As I mentioned in a previous newsletter, I’ve been suffering from the dread “two documents with the same name” disease. For several months, I had unknowingly been alternately editing two documents in two different software programs thinking they were the same. Since that newsletter essay, I discovered a third document with the same name. One was an RTF file I had saved to email to a friend, another was a Word document, and a third was in Open Office. All three documents were titled, “Memorial 11.3.” All three had various chapters recently edited. All three were different.

Last weekend a few other writing friends and I rented a space where we could write without family, friend, Facebook or other f-word interruptions. The facility was none of our homes. We shut off our phones. And, we did not have Wi-Fi. This was crucial. These conditions forced me to stare at those expletive deleted documents for 12 hours on Saturday and 12 hours on Sunday until I figured it out. That was the celebrating you heard. I FIGURED IT OUT!!! I went through all three documents chapter by chapter using Word’s document compare function (don’t even get me started on how much I miss WordPerfect) and cobbled together a new, clean document, “Memorial 11.4,” containing the correct bits and pieces from all prior versions.

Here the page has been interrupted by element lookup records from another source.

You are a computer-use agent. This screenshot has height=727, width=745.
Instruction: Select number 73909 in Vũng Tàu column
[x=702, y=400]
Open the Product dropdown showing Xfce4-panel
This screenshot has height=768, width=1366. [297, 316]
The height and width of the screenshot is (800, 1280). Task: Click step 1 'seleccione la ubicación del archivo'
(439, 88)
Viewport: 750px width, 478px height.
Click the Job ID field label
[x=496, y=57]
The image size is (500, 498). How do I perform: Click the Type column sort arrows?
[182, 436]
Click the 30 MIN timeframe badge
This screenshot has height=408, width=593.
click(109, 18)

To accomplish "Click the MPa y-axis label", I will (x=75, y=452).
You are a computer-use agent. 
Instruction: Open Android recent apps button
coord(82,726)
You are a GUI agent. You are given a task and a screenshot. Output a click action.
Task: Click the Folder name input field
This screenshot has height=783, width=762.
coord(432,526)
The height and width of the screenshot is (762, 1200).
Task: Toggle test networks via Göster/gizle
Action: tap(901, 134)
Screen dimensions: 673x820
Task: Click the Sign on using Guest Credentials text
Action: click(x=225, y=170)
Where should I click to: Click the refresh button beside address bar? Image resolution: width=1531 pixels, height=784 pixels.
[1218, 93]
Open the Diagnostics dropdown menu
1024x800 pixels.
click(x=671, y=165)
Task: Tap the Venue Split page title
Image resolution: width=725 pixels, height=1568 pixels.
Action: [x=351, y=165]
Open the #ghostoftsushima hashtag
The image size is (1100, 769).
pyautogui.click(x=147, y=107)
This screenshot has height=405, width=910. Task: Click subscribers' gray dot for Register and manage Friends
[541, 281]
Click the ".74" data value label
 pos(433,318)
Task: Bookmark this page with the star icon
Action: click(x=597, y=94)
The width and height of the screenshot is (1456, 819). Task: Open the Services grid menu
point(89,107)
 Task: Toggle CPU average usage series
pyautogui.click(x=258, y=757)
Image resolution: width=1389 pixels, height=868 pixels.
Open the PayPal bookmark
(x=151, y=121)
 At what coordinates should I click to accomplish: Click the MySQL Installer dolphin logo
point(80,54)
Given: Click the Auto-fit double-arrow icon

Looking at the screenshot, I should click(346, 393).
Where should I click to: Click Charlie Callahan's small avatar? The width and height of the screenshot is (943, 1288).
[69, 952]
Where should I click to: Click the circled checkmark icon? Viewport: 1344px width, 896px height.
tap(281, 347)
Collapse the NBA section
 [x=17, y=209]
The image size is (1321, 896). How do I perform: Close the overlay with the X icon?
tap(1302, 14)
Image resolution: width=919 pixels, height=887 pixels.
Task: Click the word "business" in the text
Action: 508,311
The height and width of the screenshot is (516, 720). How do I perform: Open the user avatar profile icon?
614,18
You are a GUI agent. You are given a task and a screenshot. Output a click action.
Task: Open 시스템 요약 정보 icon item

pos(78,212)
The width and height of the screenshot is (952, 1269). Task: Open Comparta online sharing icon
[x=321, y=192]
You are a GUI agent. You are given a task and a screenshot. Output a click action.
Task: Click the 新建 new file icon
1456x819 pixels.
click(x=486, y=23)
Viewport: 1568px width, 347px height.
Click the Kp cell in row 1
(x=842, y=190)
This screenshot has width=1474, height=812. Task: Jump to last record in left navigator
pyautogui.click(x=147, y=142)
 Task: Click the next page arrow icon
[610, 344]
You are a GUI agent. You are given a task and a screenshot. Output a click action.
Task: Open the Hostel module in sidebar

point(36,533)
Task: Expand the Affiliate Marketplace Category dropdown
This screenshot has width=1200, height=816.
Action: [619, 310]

I’m telling you this tale because this problem seemed insurmountable. I was ready to give up. I had sort of given up in August when I went on sabbatical to celebrate my birthday for the entire month, but I knew I’d get back to it. And I did! So I wanted to share my success.

I bet I’m not the only one who’s overcome a seemingly impossible writing problem. I’d love to hear your biggest battle and how you worked it through.